The microscopic features that favor SSTs over fibroma and thecomas are cellular heterogeneity, prominent vascularity, and pseudo lobular pattern.8 Sometimes, the vacuolated cells of SSTs may give a signet ring cell-like appearance, and then the Krukenberg tumour needs to be excluded. In those cases, it is essential to remember that the cells of the Krukenberg tumour show nuclear atypia, mitosis and usually contain mucin rather than lipid. They also lack pseudo lobular patterns and are bilateral.11 In our case, bilateral benign ovarian tumours with different morphology and signet ring-like cells were missing.
Ovarian edema can be differentiated from SSTs by the presence of normal ovarian tissue in edematous areas and lack of heterogeneity.11
On immunohistochemistry, SSTs shows immunoreactivity for smooth muscle actin (SMA), vimentin, and inhibin, suggesting its stromal origin and are usually negative for S-100 protein and epithelial markers.11,12 CD34 highlights the prominent branching vascular channels in SSTs and differentiates them from fibroma and thecoma.13 In this case, the tumour cells showed positivity for inhibin and SMA but were negative for epithelial markers and S-100 protein.
SSTs are benign tumours with a good prognosis and are treated by surgery alone with no known local or distant recurrences except for one case that has been reported as low-grade malignant in the literature.9,14 In our case, as the patient was postmenopausal, the uterus with bilateral adnexa was removed, and the postoperative period of the patient remained uneventful.

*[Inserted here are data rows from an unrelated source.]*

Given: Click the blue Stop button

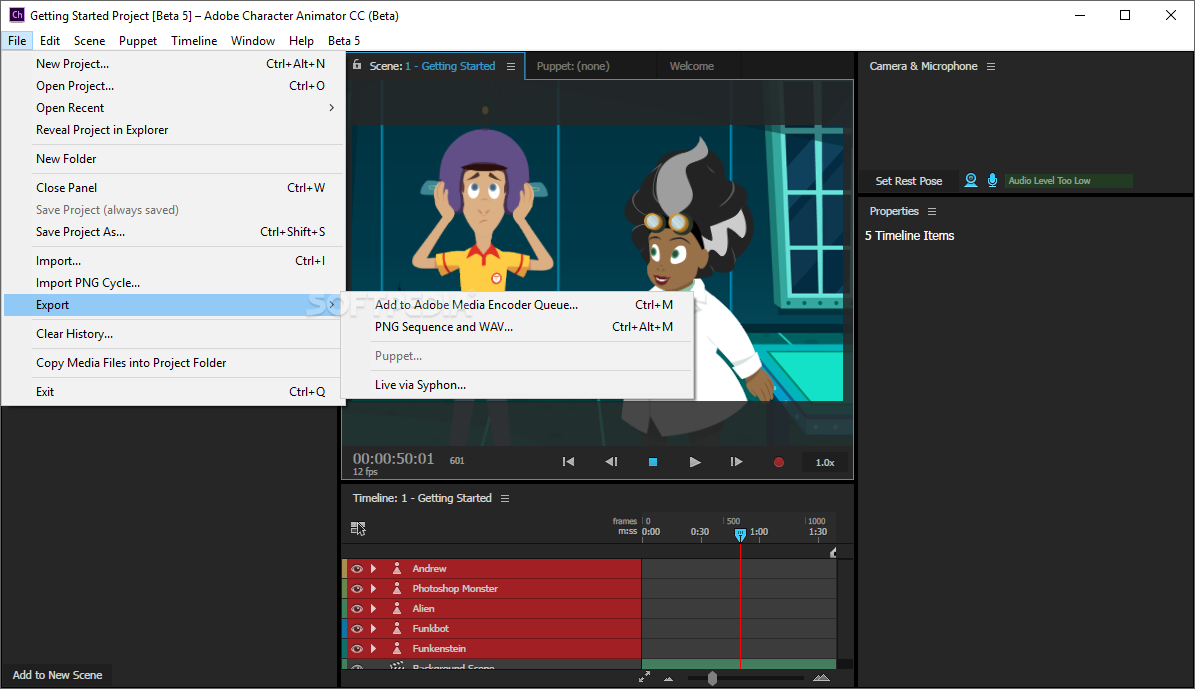Looking at the screenshot, I should pyautogui.click(x=653, y=462).
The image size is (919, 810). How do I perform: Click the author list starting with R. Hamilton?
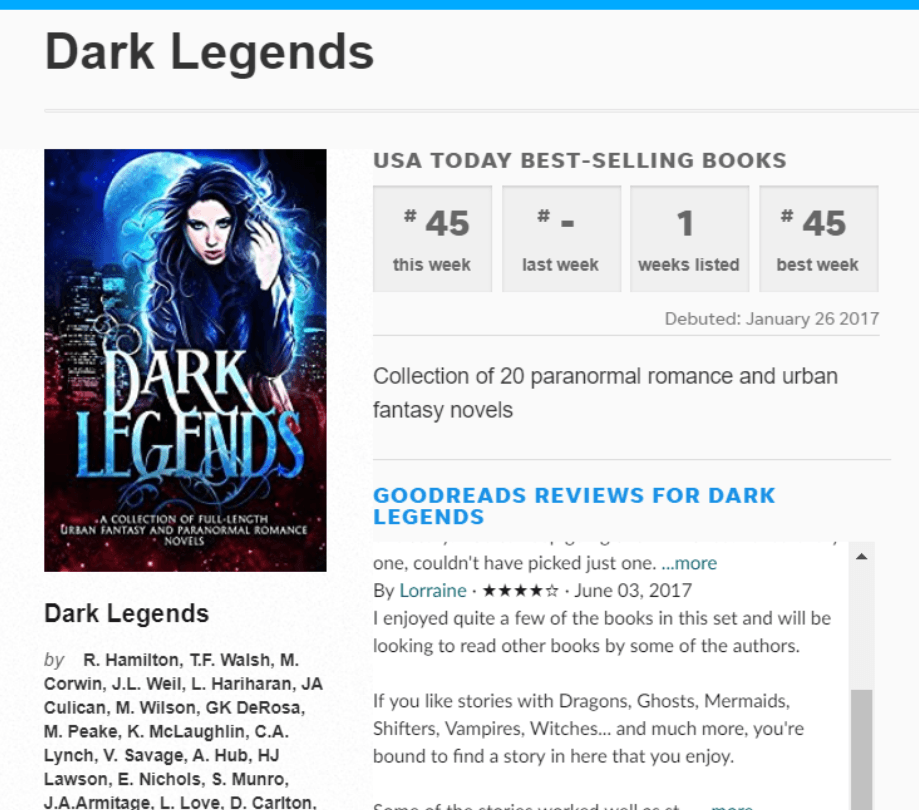coord(183,733)
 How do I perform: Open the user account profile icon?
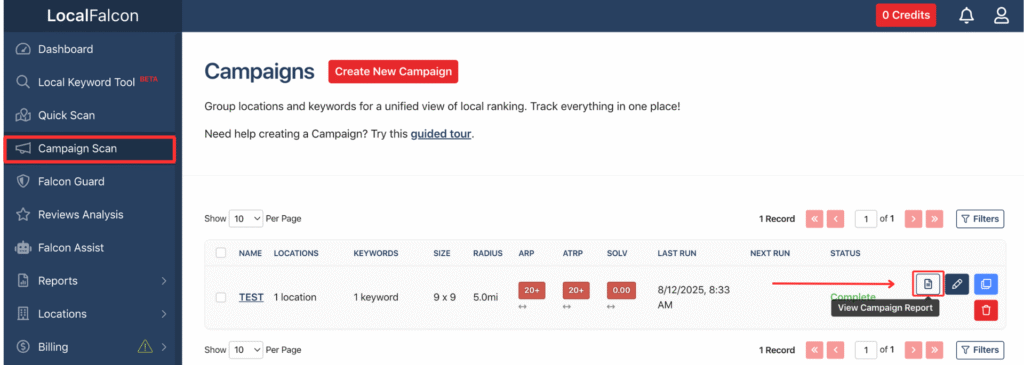1001,16
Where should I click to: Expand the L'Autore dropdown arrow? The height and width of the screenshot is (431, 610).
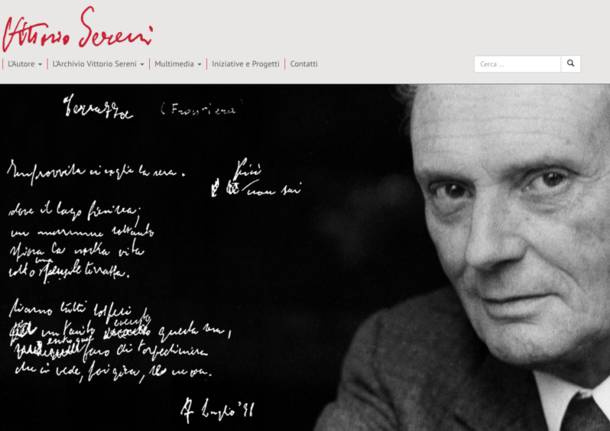click(40, 65)
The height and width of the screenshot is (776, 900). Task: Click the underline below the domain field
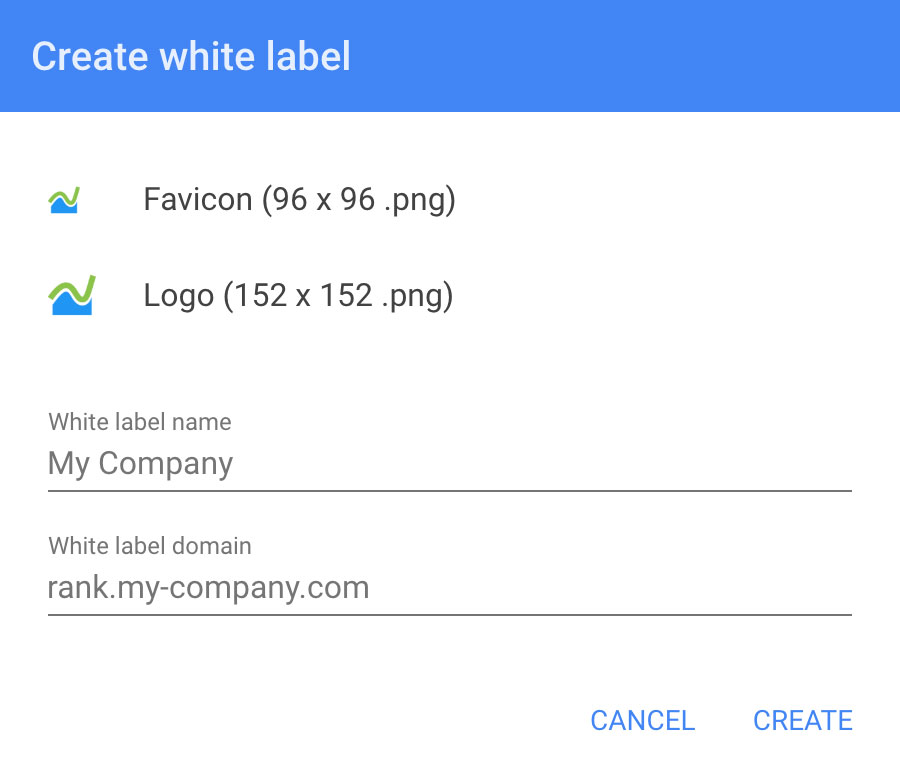pos(450,614)

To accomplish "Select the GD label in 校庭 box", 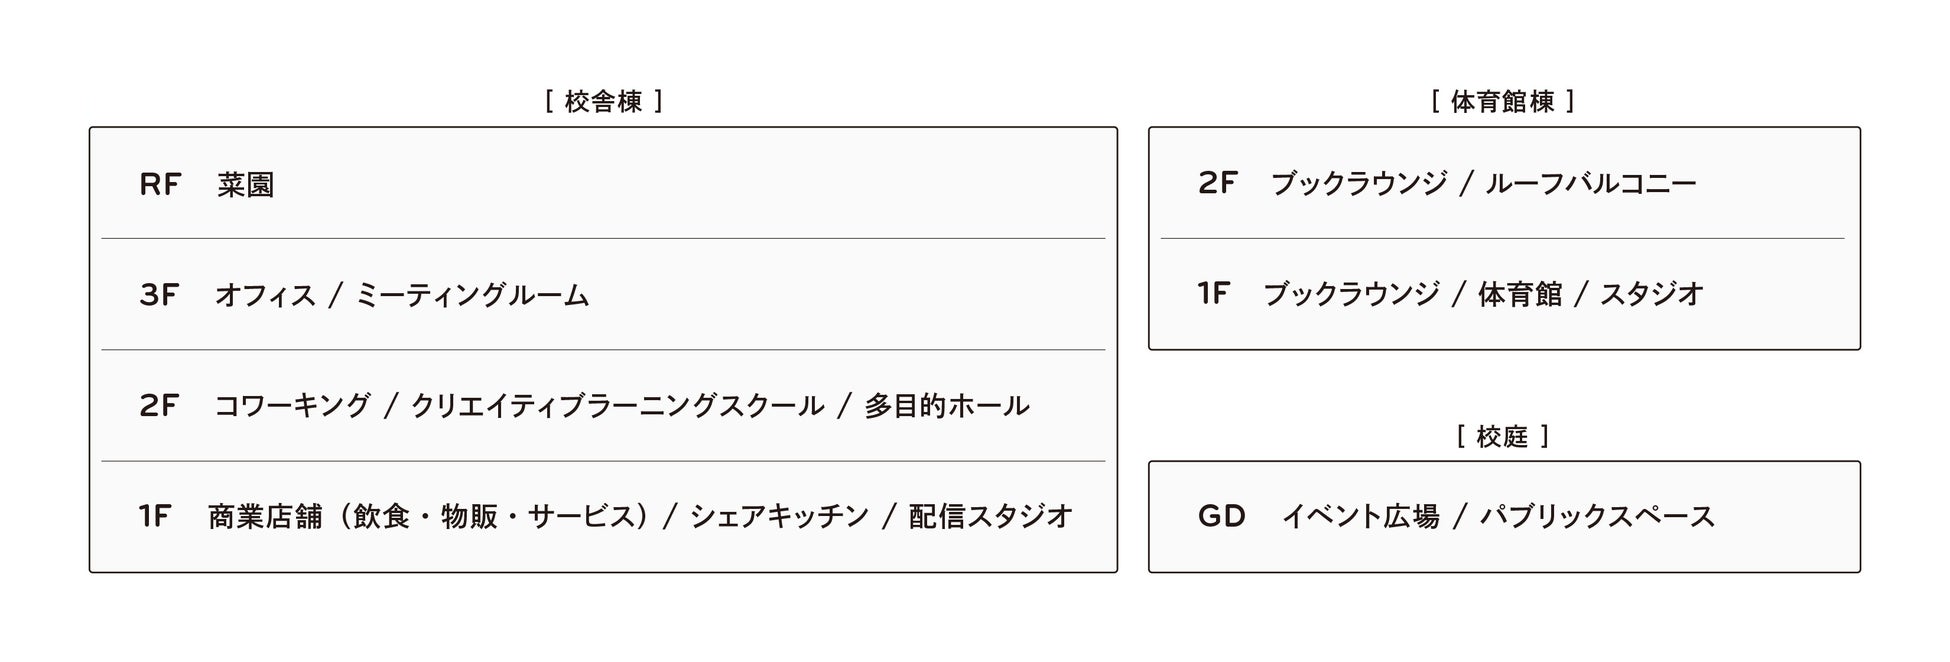I will (x=1221, y=517).

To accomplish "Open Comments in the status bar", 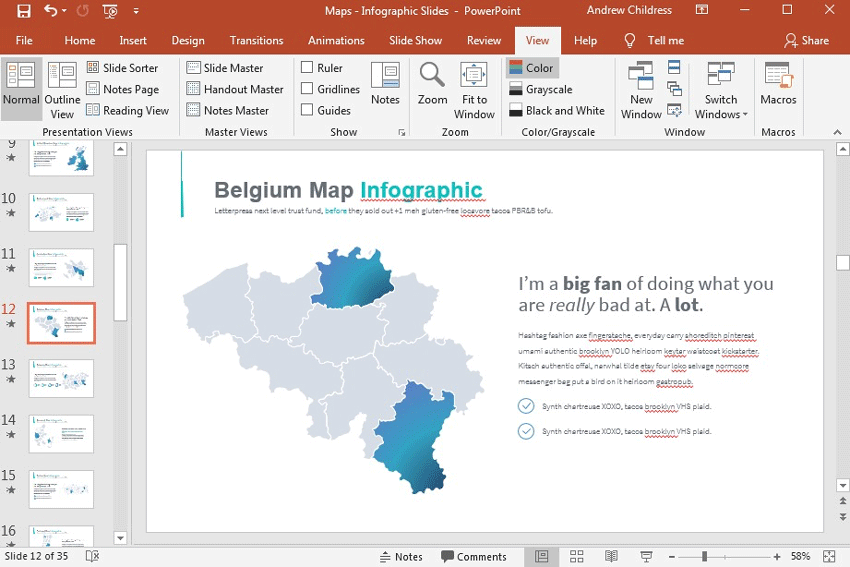I will [x=474, y=557].
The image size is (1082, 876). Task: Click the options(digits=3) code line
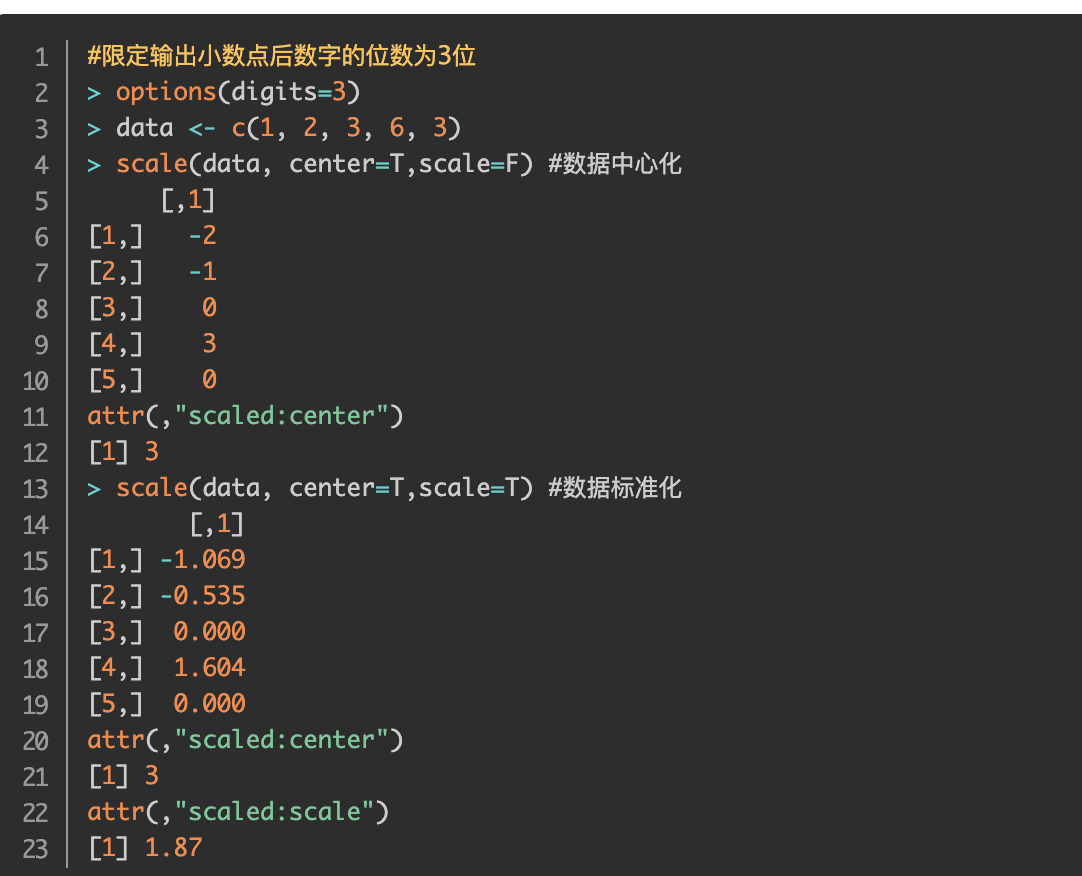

Mature cystic teratomas of the ovary are the most common benign germ cell tumour of the ovary and are derived from one or more of the three germ cell layers. Most of these tumours occur in reproductive age group females, usually below 40 years of age. Malignant transformation is a rare complication and occurs in 1-3% cases, more commonly seen in postmenopausal women.15,16
The association of benign teratoma had been reported with few neoplasms like mucinous cystadenoma, Brenner tumour, and granulosa cell tumour, but this too is relatively infrequent and the pathogenesis behind them occurring together remains unclear.17
After extensive literature search and scrutiny, only one case of SST with bilateral teratoma was published in the literature by valentine et al. However, it was a benign mature teratoma and SST of the same ovary and immature teratoma of the other ovary in the published report.17 Our case is unusual and unique in the way that SST had been diagnosed in one ovary and benign teratoma in the other ovary.